___ Provided entries

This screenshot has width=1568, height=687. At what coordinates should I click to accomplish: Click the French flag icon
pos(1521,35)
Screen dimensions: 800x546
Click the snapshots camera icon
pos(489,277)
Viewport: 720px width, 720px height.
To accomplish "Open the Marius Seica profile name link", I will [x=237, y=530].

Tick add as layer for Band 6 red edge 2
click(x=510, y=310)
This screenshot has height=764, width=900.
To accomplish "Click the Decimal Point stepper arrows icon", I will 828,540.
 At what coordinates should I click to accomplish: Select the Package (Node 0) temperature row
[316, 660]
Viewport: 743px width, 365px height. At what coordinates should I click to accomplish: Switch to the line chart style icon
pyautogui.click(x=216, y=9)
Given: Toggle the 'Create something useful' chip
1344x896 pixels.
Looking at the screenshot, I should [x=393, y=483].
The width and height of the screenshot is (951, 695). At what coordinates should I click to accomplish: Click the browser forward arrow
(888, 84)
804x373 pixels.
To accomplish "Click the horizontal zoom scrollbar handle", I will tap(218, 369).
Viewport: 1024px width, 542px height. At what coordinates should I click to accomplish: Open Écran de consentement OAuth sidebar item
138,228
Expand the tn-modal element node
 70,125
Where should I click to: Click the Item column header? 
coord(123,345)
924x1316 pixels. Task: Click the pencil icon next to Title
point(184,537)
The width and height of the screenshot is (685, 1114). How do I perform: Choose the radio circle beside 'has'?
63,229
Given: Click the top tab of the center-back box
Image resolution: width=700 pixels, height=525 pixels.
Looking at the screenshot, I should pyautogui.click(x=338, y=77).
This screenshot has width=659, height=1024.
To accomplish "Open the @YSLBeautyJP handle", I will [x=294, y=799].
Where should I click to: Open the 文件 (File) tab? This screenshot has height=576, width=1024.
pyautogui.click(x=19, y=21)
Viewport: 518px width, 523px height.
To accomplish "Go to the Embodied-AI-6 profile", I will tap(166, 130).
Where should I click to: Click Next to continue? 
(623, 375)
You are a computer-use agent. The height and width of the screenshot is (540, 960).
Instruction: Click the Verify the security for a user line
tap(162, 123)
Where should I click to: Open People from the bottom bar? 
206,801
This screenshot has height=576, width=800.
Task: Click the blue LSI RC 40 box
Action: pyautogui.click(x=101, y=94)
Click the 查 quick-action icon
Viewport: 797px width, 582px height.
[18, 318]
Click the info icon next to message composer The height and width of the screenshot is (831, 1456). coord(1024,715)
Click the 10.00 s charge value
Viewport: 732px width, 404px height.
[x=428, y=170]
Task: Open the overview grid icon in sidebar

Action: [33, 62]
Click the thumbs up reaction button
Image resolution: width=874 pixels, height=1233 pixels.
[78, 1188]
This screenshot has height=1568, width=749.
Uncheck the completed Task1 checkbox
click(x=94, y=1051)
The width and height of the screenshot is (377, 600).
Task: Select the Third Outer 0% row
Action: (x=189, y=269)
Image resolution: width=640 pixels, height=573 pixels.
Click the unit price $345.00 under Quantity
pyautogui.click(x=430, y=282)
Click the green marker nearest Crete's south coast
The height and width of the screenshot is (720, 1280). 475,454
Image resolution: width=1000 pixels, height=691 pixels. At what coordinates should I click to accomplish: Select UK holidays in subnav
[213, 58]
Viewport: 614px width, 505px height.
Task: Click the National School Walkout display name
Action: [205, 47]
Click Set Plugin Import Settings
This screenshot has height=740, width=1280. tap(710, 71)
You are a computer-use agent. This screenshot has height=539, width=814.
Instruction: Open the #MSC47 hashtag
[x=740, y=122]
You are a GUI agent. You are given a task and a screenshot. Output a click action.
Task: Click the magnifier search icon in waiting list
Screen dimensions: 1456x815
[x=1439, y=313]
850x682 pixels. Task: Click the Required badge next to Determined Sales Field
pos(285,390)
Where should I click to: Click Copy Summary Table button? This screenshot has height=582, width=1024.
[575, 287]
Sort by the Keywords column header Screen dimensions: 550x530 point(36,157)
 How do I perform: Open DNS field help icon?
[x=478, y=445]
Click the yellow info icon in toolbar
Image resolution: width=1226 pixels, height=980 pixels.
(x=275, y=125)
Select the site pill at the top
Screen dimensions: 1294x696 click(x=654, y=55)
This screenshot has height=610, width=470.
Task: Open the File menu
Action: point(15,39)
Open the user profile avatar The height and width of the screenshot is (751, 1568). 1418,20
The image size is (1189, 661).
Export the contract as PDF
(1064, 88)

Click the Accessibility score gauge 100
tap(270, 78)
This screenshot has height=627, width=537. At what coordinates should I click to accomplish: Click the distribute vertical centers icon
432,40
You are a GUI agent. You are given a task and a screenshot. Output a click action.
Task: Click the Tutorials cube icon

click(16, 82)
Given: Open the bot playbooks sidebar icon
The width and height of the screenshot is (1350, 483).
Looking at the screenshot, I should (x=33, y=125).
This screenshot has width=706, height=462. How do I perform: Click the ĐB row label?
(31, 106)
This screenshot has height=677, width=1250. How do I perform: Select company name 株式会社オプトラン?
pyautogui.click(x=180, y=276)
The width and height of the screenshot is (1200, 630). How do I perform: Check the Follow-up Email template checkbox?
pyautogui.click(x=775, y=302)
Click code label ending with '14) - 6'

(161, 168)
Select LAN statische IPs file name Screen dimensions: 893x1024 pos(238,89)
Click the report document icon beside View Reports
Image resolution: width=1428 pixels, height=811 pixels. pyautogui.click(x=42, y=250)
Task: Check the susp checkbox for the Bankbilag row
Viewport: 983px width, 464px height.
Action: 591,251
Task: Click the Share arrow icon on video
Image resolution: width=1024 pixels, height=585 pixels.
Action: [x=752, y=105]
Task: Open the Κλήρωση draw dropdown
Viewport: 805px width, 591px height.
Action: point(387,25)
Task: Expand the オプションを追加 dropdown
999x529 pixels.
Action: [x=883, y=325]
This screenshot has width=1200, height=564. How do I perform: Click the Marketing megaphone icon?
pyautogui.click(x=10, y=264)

______

> **What is required**
Retype the material above, character for character.

> **Solution for this exercise**
This screenshot has width=1568, height=687. At what coordinates should I click to accomplish: Click the French flag icon
pos(1521,35)
Screen dimensions: 800x546
Click the snapshots camera icon
pos(489,277)
Viewport: 720px width, 720px height.
To accomplish "Open the Marius Seica profile name link", I will [x=237, y=530].

Tick add as layer for Band 6 red edge 2
click(x=510, y=310)
This screenshot has height=764, width=900.
To accomplish "Click the Decimal Point stepper arrows icon", I will 828,540.
 At what coordinates should I click to accomplish: Select the Package (Node 0) temperature row
[316, 660]
Viewport: 743px width, 365px height. At what coordinates should I click to accomplish: Switch to the line chart style icon
pyautogui.click(x=216, y=9)
Given: Toggle the 'Create something useful' chip
1344x896 pixels.
Looking at the screenshot, I should [x=393, y=483].
The width and height of the screenshot is (951, 695). At what coordinates should I click to accomplish: Click the browser forward arrow
(888, 84)
804x373 pixels.
To accomplish "Click the horizontal zoom scrollbar handle", I will tap(218, 369).
Viewport: 1024px width, 542px height. At what coordinates should I click to accomplish: Open Écran de consentement OAuth sidebar item
138,228
Expand the tn-modal element node
 70,125
Where should I click to: Click the Item column header? 
coord(123,345)
924x1316 pixels. Task: Click the pencil icon next to Title
point(184,537)
The width and height of the screenshot is (685, 1114). How do I perform: Choose the radio circle beside 'has'?
63,229
Given: Click the top tab of the center-back box
Image resolution: width=700 pixels, height=525 pixels.
Looking at the screenshot, I should pyautogui.click(x=338, y=77).
This screenshot has width=659, height=1024.
To accomplish "Open the @YSLBeautyJP handle", I will [x=294, y=799].
Where should I click to: Open the 文件 (File) tab? This screenshot has height=576, width=1024.
pyautogui.click(x=19, y=21)
Viewport: 518px width, 523px height.
To accomplish "Go to the Embodied-AI-6 profile", I will tap(166, 130).
Where should I click to: Click Next to continue? 
(623, 375)
You are a computer-use agent. The height and width of the screenshot is (540, 960).
Instruction: Click the Verify the security for a user line
tap(162, 123)
Where should I click to: Open People from the bottom bar? 
206,801
This screenshot has height=576, width=800.
Task: Click the blue LSI RC 40 box
Action: pyautogui.click(x=101, y=94)
Click the 查 quick-action icon
Viewport: 797px width, 582px height.
[18, 318]
Click the info icon next to message composer The height and width of the screenshot is (831, 1456). coord(1024,715)
Click the 10.00 s charge value
Viewport: 732px width, 404px height.
[x=428, y=170]
Task: Open the overview grid icon in sidebar

Action: [33, 62]
Click the thumbs up reaction button
Image resolution: width=874 pixels, height=1233 pixels.
[78, 1188]
This screenshot has height=1568, width=749.
Uncheck the completed Task1 checkbox
click(x=94, y=1051)
The width and height of the screenshot is (377, 600).
Task: Select the Third Outer 0% row
Action: (x=189, y=269)
Image resolution: width=640 pixels, height=573 pixels.
Click the unit price $345.00 under Quantity
pyautogui.click(x=430, y=282)
Click the green marker nearest Crete's south coast
The height and width of the screenshot is (720, 1280). 475,454
Image resolution: width=1000 pixels, height=691 pixels. At what coordinates should I click to accomplish: Select UK holidays in subnav
[213, 58]
Viewport: 614px width, 505px height.
Task: Click the National School Walkout display name
Action: [205, 47]
Click Set Plugin Import Settings
This screenshot has height=740, width=1280. tap(710, 71)
You are a computer-use agent. This screenshot has height=539, width=814.
Instruction: Open the #MSC47 hashtag
[x=740, y=122]
You are a GUI agent. You are given a task and a screenshot. Output a click action.
Task: Click the magnifier search icon in waiting list
Screen dimensions: 1456x815
[x=1439, y=313]
850x682 pixels. Task: Click the Required badge next to Determined Sales Field
pos(285,390)
Where should I click to: Click Copy Summary Table button? This screenshot has height=582, width=1024.
[575, 287]
Sort by the Keywords column header Screen dimensions: 550x530 point(36,157)
 How do I perform: Open DNS field help icon?
[x=478, y=445]
Click the yellow info icon in toolbar
Image resolution: width=1226 pixels, height=980 pixels.
(x=275, y=125)
Select the site pill at the top
Screen dimensions: 1294x696 click(x=654, y=55)
This screenshot has height=610, width=470.
Task: Open the File menu
Action: point(15,39)
Open the user profile avatar The height and width of the screenshot is (751, 1568). 1418,20
The image size is (1189, 661).
Export the contract as PDF
(1064, 88)

Click the Accessibility score gauge 100
tap(270, 78)
This screenshot has height=627, width=537. At what coordinates should I click to accomplish: Click the distribute vertical centers icon
432,40
You are a GUI agent. You are given a task and a screenshot. Output a click action.
Task: Click the Tutorials cube icon

click(16, 82)
Given: Open the bot playbooks sidebar icon
The width and height of the screenshot is (1350, 483).
Looking at the screenshot, I should (x=33, y=125).
This screenshot has width=706, height=462. How do I perform: Click the ĐB row label?
(31, 106)
This screenshot has height=677, width=1250. How do I perform: Select company name 株式会社オプトラン?
pyautogui.click(x=180, y=276)
The width and height of the screenshot is (1200, 630). How do I perform: Check the Follow-up Email template checkbox?
pyautogui.click(x=775, y=302)
Click code label ending with '14) - 6'

(161, 168)
Select LAN statische IPs file name Screen dimensions: 893x1024 pos(238,89)
Click the report document icon beside View Reports
Image resolution: width=1428 pixels, height=811 pixels. pyautogui.click(x=42, y=250)
Task: Check the susp checkbox for the Bankbilag row
Viewport: 983px width, 464px height.
Action: 591,251
Task: Click the Share arrow icon on video
Image resolution: width=1024 pixels, height=585 pixels.
Action: [x=752, y=105]
Task: Open the Κλήρωση draw dropdown
Viewport: 805px width, 591px height.
Action: point(387,25)
Task: Expand the オプションを追加 dropdown
999x529 pixels.
Action: [x=883, y=325]
This screenshot has width=1200, height=564. How do I perform: Click the Marketing megaphone icon?
pyautogui.click(x=10, y=264)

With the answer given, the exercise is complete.